The choice for universities
Claude for Education and ChatGPT Edu are good products. They are also hosted services, priced per student, where student interactions are processed on the vendor's infrastructure.
If you're weighing an alternative, it usually comes down to FERPA and data control, cost at full enrollment, or not wanting the institution's AI capability to depend on one vendor's model and pricing.
This is a factual comparison. Both incumbents do real work; the question is who holds the data and the platform.
The differences that matter
| Claude for Education / ChatGPT Edu | ibl.ai | |
|---|---|---|
| Hosting | Vendor cloud | Your infrastructure or private cloud |
| Pricing | Per student / per seat | Flat-rate, all students |
| Student data | Processed by the vendor | Stays in your environment |
| Model | One vendor's model | Model-agnostic |
| Ownership | Rented | Full source code |
Why per-student pricing breaks at scale
The moment an AI tutor or advisor works, every student wants it — and a per-student price turns success into a budget problem. Institutions end up rationing the help.

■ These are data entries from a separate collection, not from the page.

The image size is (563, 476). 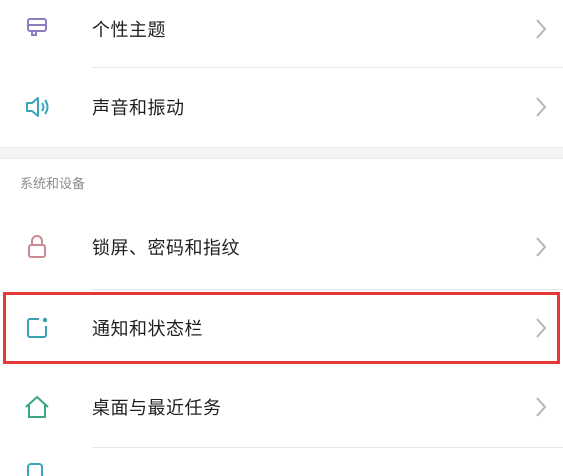 I want to click on settings-item-label: 桌面与最近任务, so click(x=157, y=408). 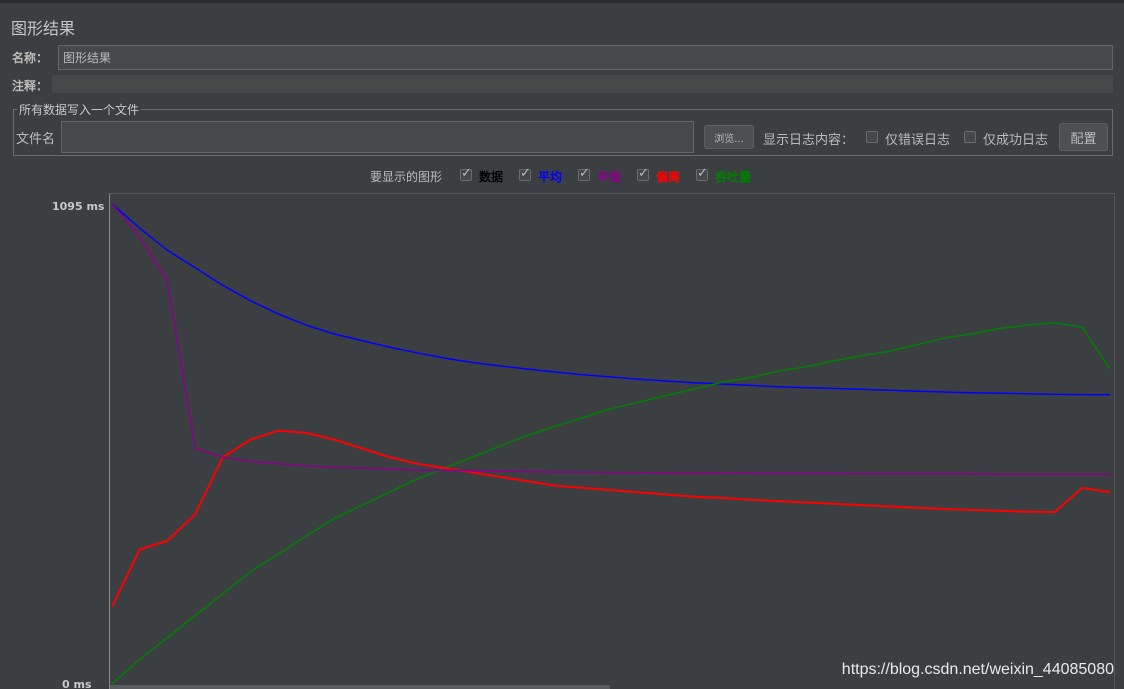 What do you see at coordinates (1084, 137) in the screenshot?
I see `configure-button: 配置` at bounding box center [1084, 137].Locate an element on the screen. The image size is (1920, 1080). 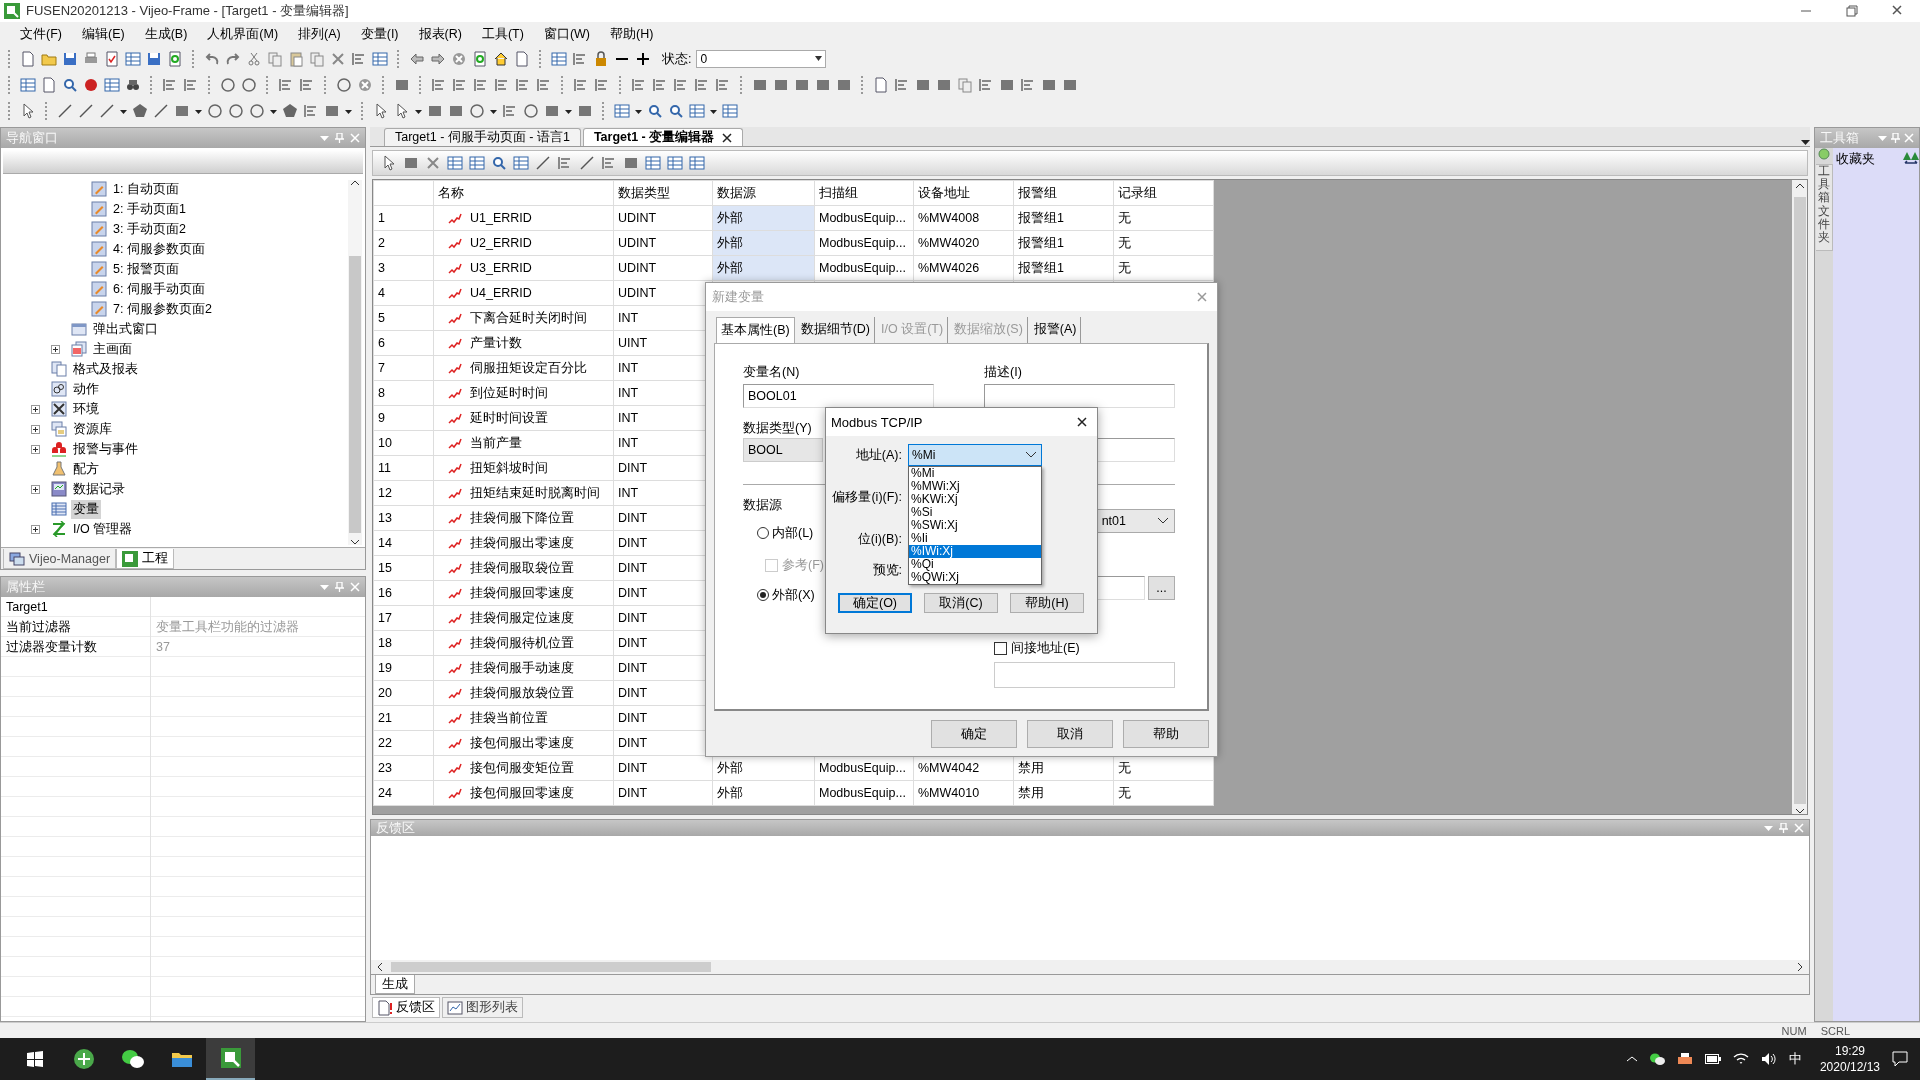
document-icon is located at coordinates (522, 59).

Owning the platform removes that ceiling: every student gets every agent, and FERPA stays simpler because records never leave your environment.
Agents across the student lifecycle
A university can run a team of owned agents — enrollment, academic advising, tutoring grounded in your courses, retention, financial aid, career services — integrated with your SIS and LMS rather than holding a separate copy of student data.
This is the model behind AI agents for higher education you own: built on the Agentic OS, model-agnostic, no per-seat meter, student data on your infrastructure.
ibl.ai already operates at this scale — 1.6M+ learners across 400+ organizations, including the platform behind learn.nvidia.com.
The honest tradeoff
A hosted Edu plan is faster to switch on and needs no infrastructure. An owned platform takes more to stand up, then keeps paying back as enrollment grows and as the data and workflows stay yours.
Where to start
Pick one agent with a clear number — retention or tutoring usually qualifies — and run it against one college. Prove the FERPA model and the outcome before expanding.